Contact me at (970)227-7588

Best
Joe Sullivan


----------



## raft80526 (Dec 9, 2007)

jsullivan said:


> Hi Rafter in Fort Collins,
> I am going on a Desolation Trip and need to rent a 5-8 HP boat motor to push an Armada of 4 -14 foot Rafts for one day. I have the mounting set up for it,
> I just need a motor.
> 
> ...


Joe. Can't help you on the motor, but I have Deso for late September and am in FC also. If you don't mind I'll ping you after your trip and get some beta from you. Free beer included.

Sent from my Moto G (5) Plus using Mountain Buzz mobile app


----------



## NoCo (Jul 21, 2009)

Does it need to be that big? I don't have one but was thinking of getting one for a low water cataract trip. When your done with what ever motor you get send me a pm I am looking to buy one.(for the right price). I've found a 4 stroke 2 hp for 200 on foco Craigslist but am not sure it will be strong enough for 3 to 4 boats.


----------



## Panama Red (Feb 10, 2015)

This was 11 mainly 16’ boats with a 7 hp.


----------



## wack (Jul 7, 2015)

When are you going/returning? 
Did you know that registered boats in CO, which you'll need in Utah, go with the boat, not the motor.


----------



## mrkyak (Jul 11, 2005)

Im in FTC. I have a Honda 4 stroke, 5 hp, long shaft. Used it 2 days on a grand trip with 3 rafts. Only used it a couple of other times on my 18’ cat, yampa above cross mtn and westwater. Also have adjustable mount. Havent posted it for sale yet. I gotta research market price. Send me email if you are interested in buying to [email protected].


----------



## MT4Runner (Apr 6, 2012)

NoCo said:


> Does it need to be that big? I don't have one but was thinking of getting one for a low water cataract trip. When your done with what ever motor you get send me a pm I am looking to buy one.(for the right price). I've found a 4 stroke 2 hp for 200 on foco Craigslist but am not sure it will be strong enough for 3 to 4 boats.

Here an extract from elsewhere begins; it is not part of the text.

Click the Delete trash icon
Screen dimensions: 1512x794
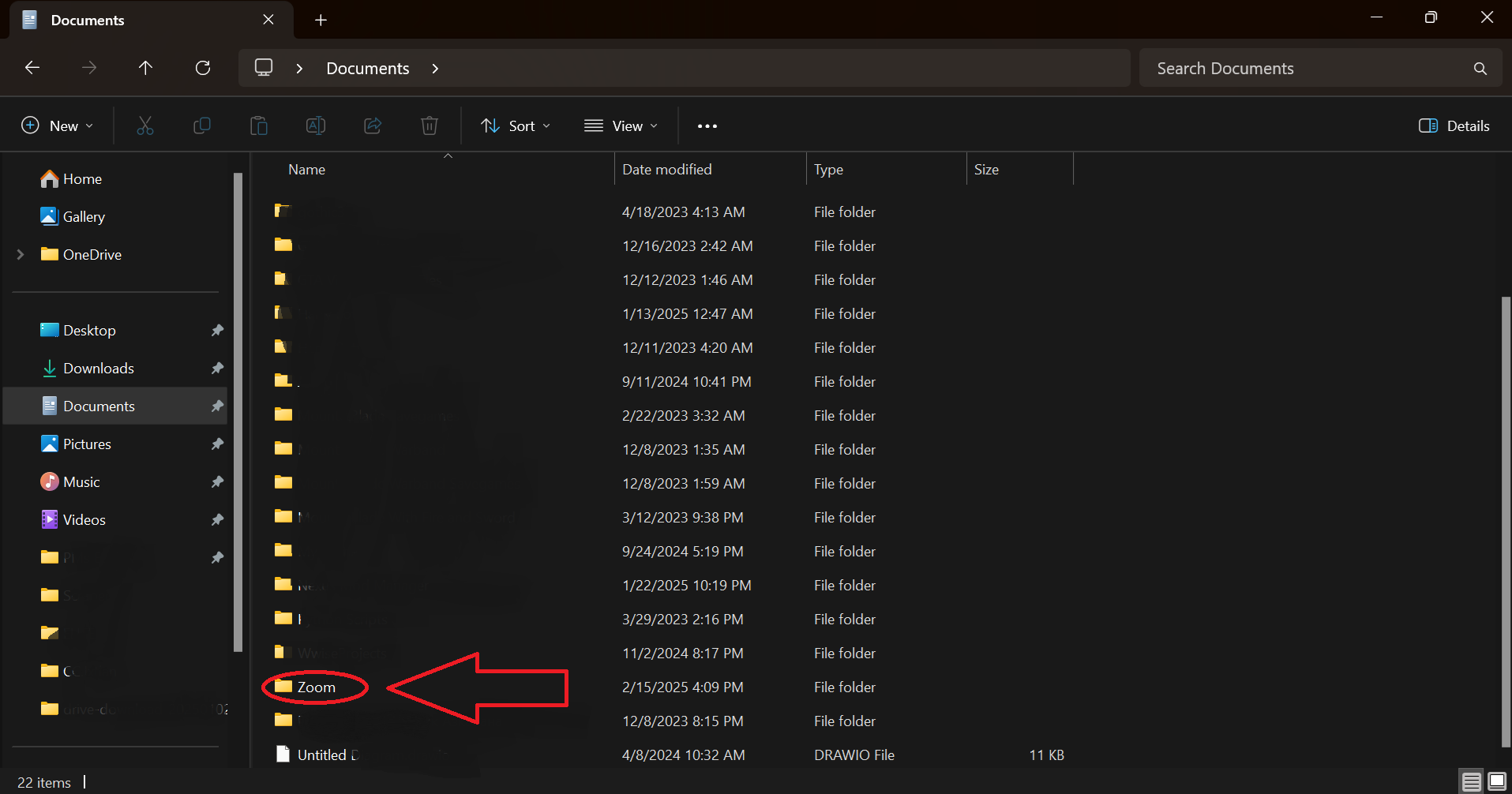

From what I could determine, a strong rower is nominally equivalent to 1hp.

Probably good for 2 boats.  Better than nothing, but not quite strong enough for 3-4 boats.


----------



## NoCo (Jul 21, 2009)

Thanks mt. That's what I was looking for.


----------



## B4otter (Apr 20, 2009)

Beg to differ: unless you are literally "...as strong as a horse..." one human working at maximum output still does NOT equal one horsepower. A 2 HP Honda will push more like 3/4/5 rafts/cats (properly rigged in flotilla) faster than their individual oar persons can row them (assuming competent motor operator). 
And you can hold a drink in your free hand...


----------



## mdt67 (Mar 16, 2009)

Did you know that you have to have a registered boat first of all to run a motor? also do you think its as easy as just slapping it on and off you go?
Do you have a jack plate?
Do you have any experience whatsoever running a motor on a river at high let alone low water?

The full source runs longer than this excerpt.